Recife entrou de vez no radar do mercado de apostas online ao sancionar uma medida que reduz o ISS (Imposto Sobre Serviços) cobrado das empresas do setor. Dessa forma, a alíquota passou de 5% para 2%. Com esse avanço, a cidade se alinha a um mercado em franco crescimento, onde facilidade de acesso e praticidade no pagamento, como nos melhores cassinos com AstroPay, têm atraído milhões de pessoas.
A decisão da capital pernambucana tem gerado repercussão, mas também sinaliza uma tentativa clara de atrair empresas e aumentar a arrecadação em um setor que só tende a crescer. Recife, portanto, junta-se a outras capitais que já adotaram políticas semelhantes para atrair empresas desse mercado em franca expansão.
Alíquota de 2% coloca apostas no mesmo patamar de empresas de tecnologia
O ponto que mais chama a atenção na medida é o fato de as casas de apostas passarem a pagar o mesmo percentual de ISS que empresas do polo tecnológico do Porto Digital. Desde 2006, o setor de tecnologia da capital pernambucana é beneficiado com incentivos fiscais para atrair startups e negócios inovadores – e agora, as “bets” passam a ter o mesmo tratamento fiscal.
De acordo com a gestão municipal, não se trata de um benefício específico para as casas de apostas, mas de um alinhamento estratégico com as mudanças nacionais no setor. A regulamentação federal das apostas esportivas, aprovada em 2023, abriu espaço para que estados e municípios criem suas próprias regras e tributações. Nesse contexto, o Recife decidiu agir para não perder terreno para outras cidades que já aplicam a alíquota de 2%.

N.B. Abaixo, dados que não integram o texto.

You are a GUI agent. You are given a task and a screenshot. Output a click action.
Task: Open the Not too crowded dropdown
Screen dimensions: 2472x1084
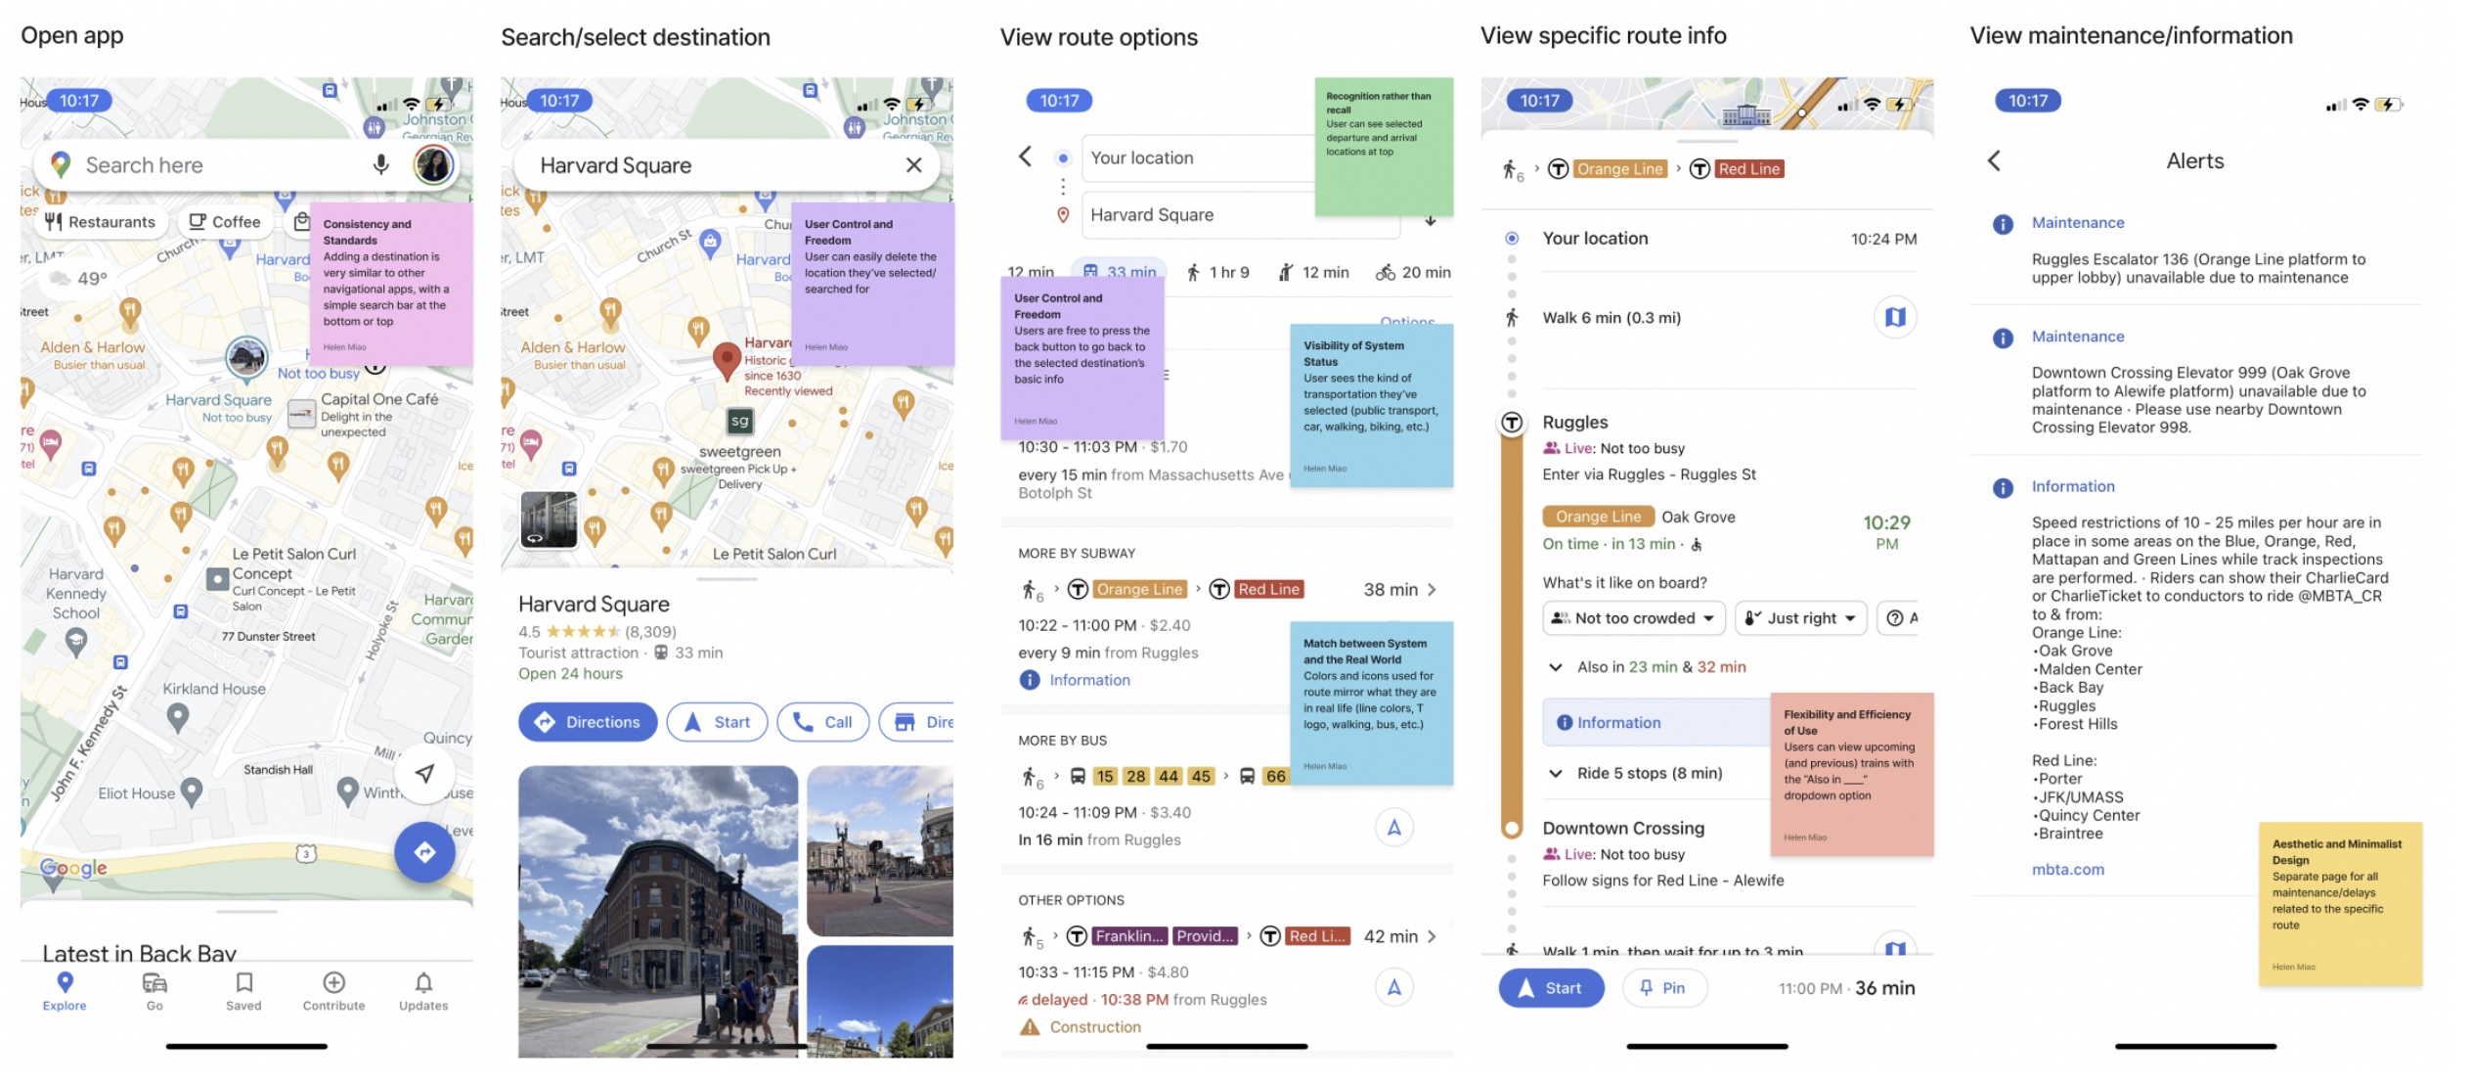point(1633,618)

A expectativa da prefeitura é que, com a nova regra, o município arrecade mais de R$ 60 milhões por ano apenas com impostos sobre o setor de apostas online.
Mercado bilionário e em alta no Brasil
A movimentação da capital pernambucana faz sentido quando se observa o crescimento do mercado de apostas online no Brasil. Com a popularização das bets, milhões de brasileiros mergulharam no universo das apostas online, que passou por uma grande regulamentação nos últimos meses.
Em 2024, estimativas apontavam que o setor movimentou mais de R$ 24 bilhões no país, e a projeção para 2026 é ainda mais expressiva: cerca de R$ 30 bilhões. Apostas esportivas, jogos de cassino e modalidades como roleta e blackjack online já fazem parte da rotina digital de muita gente, especialmente entre os jovens adultos.
E com esse crescimento exponencial, é natural que prefeituras, governos estaduais e a União busquem formas de tributar e regularizar o segmento. Afinal, trata-se de um setor altamente lucrativo, digital e em rápida expansão.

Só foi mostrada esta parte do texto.